Reduce your liability risk when treating disabled patients

March 7, 2008

Patients with physical or mental disabilities present special challenges, but you can take steps to meet their needs and avoid liability.

Key Points

An Oklahoma internist will never forget the wheelchair-bound patient who came in carrying pictures of the pressure sore on her buttock.

The pictures alone, the internist knew, were insufficient to make a diagnosis. But without extra help or a lift, she was unable to place the woman on the exam table to see the lesion firsthand. Frustrated, the physician suggested that the patient return with family members to help with the transfer. The patient balked, however, and eventually filed a complaint against the doctor for violating the Americans with Disabilities Act of 1990, the landmark law forbidding discrimination based on disability.

"My office manager had to go to an arbitration meeting, where we agreed either to invest in a lift, which wasn't economically feasible, or to transport future wheelchair patients to the nearby ED," says the internist, who requested anonymity.

Noncompliance costs money

Violations of the law can be costly-up to $100,000 per incident for repeat offenses. But the ADA is not the only legal concern associated with this population. Physicians may also face a greater malpractice risk when something goes awry with a disabled patient.

"We refer to such people as 'eggshell patients,' " says Kevin Quinley, a risk management specialist in Fairfax, VA, and author of Bulletproofing Your Medical Practice (SEAK, 2000). "For them, a complication or adverse outcome might be far more devastating than for someone without a physical or mental encumbrance. That fact not only affects whether an incident is litigated, but also the potential damages involved."

Being extra careful to fulfill your obligation to provide genuine access and equal treatment not only constitutes good risk management, but also good medicine.

Barrier removal and beyond

Physicians who own their own buildings or are responsible for design changes have generally succeeded in making their offices more accessible to people with disabilities, especially those with mobility impairments.

They've added disabled-only parking spots, installed ramps in places where stairs interrupt a travel route, retrofitted entrances and doorways, and, in some cases, built or redesigned rest rooms and installed accessible drinking fountains and public telephones. In general, such modifications are considered "readily achievable"-able to be completed without undue difficulty or expense. (See the box to learn more about specifications. You can also find a checklist of modifications at http://www.usdoj.gov/crt/ada/checkweb.htm.)

But physicians have done less well in instituting changes that exceed these minimal requirements for physical accessibility, says Margaret A. Nosek, executive director of the Center for Research on Women with Disabilities, at Baylor College of Medicine, in Houston.

"A doctor's office may have a ramp and designated parking spaces for the disabled, but still be turning away patients because it isn't equipped to handle them once they get inside," Nosek says. The Center can document "hundreds and hundreds" of such cases, which violate the ADA's nondiscrimination provisions. The most prevalent "accessibility" issues in medical settings are "lack of effective communication, lack of accessible equipment and services, and refusal of care," according to a Department of Justice document on ADA enforcement.

If your office isn't equipped to treat disabled patients, you can lower your risk of incurring an ADA violation and improve patient care by making certain practical changes. Installing an adjustable-height exam table is the most important accommodation a physician's office can make, Nosek says.

Such tables can be lowered to as little as 16 to 18 inches above the floor, making it easy to transfer patients who can't move themselves. Experts recommend a table that can support a minimum of 300 pounds, although most models easily exceed that weight capacity. Tables should also have strong, adjustable handrails, adjustable foot-leg supports, and adequate cushioning to protect the feet.

Depending on the additional features you select, count on spending anywhere from $3,500 to $5,000 for a well-designed adjustable-height exam table. Small businesses, however, are eligible for up to a $5,000 nonrefundable tax credit for costs incurred in complying with ADA access requirements.

Additional accommodations depend on specialty. To allow women unable to stand for a mammogram to undergo this screening, for example, radiologists might consider purchasing equipment that can accommodate patients in wheelchairs. For FPs, internists, and ob/gyns, the ability to weigh patients while they sit in a wheelchair can significantly improve access to care for this patient population.

* [GIVEN MATERIAL]
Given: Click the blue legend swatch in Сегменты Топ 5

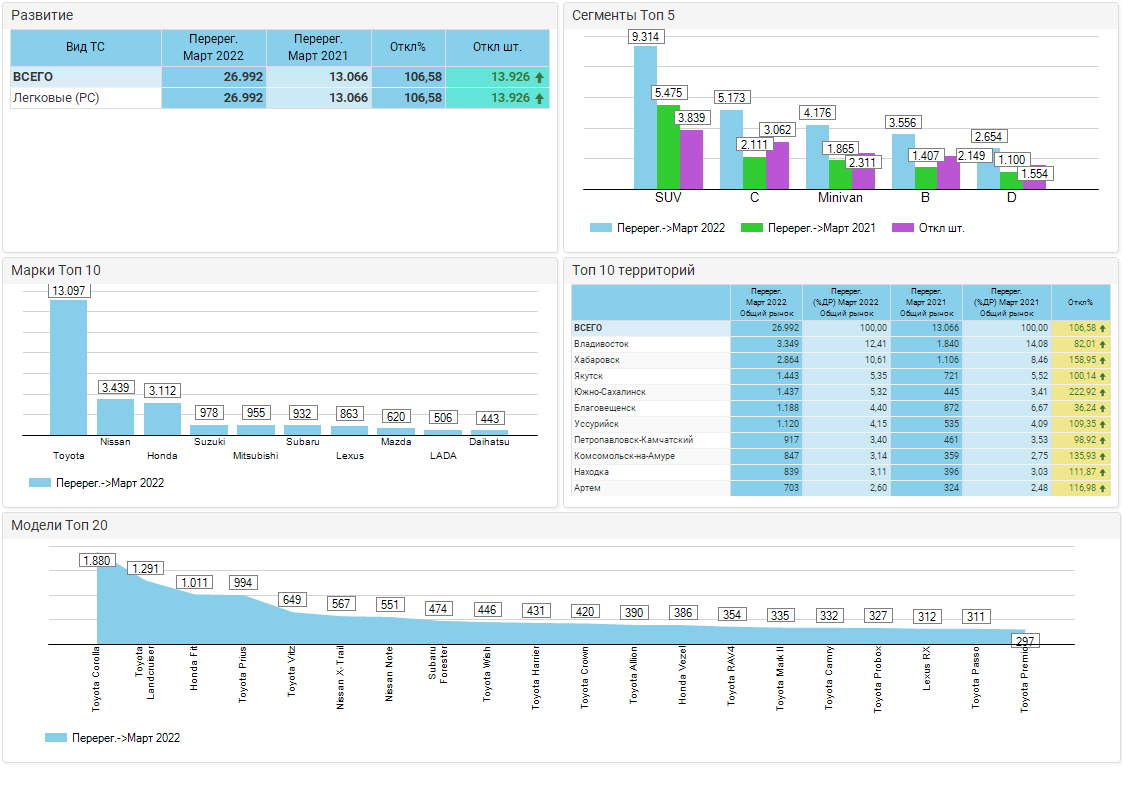Looking at the screenshot, I should click(600, 228).
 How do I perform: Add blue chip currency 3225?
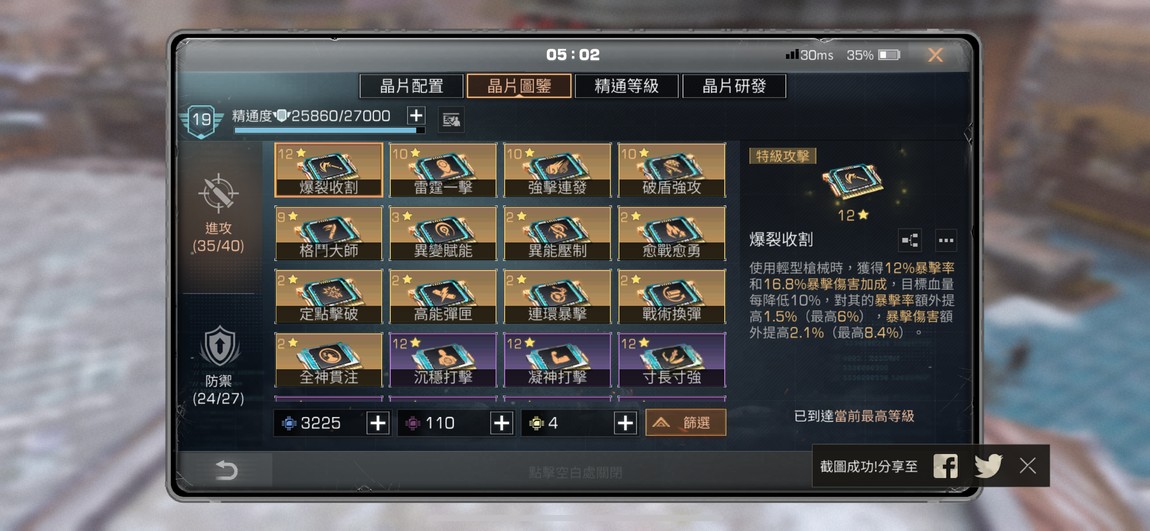coord(378,423)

* [TASK DETAILS] Render into Spanish this sentence from the article on treating disabled patients: "Installing an adjustable-height exam table is the most important accommodation a physician's office can make, Nosek says."

* [SOLVED EXERCISE] Instalar una camilla de exploración de altura ajustable es la adaptación más importante que puede hacer un consultorio médico, afirma Nosek.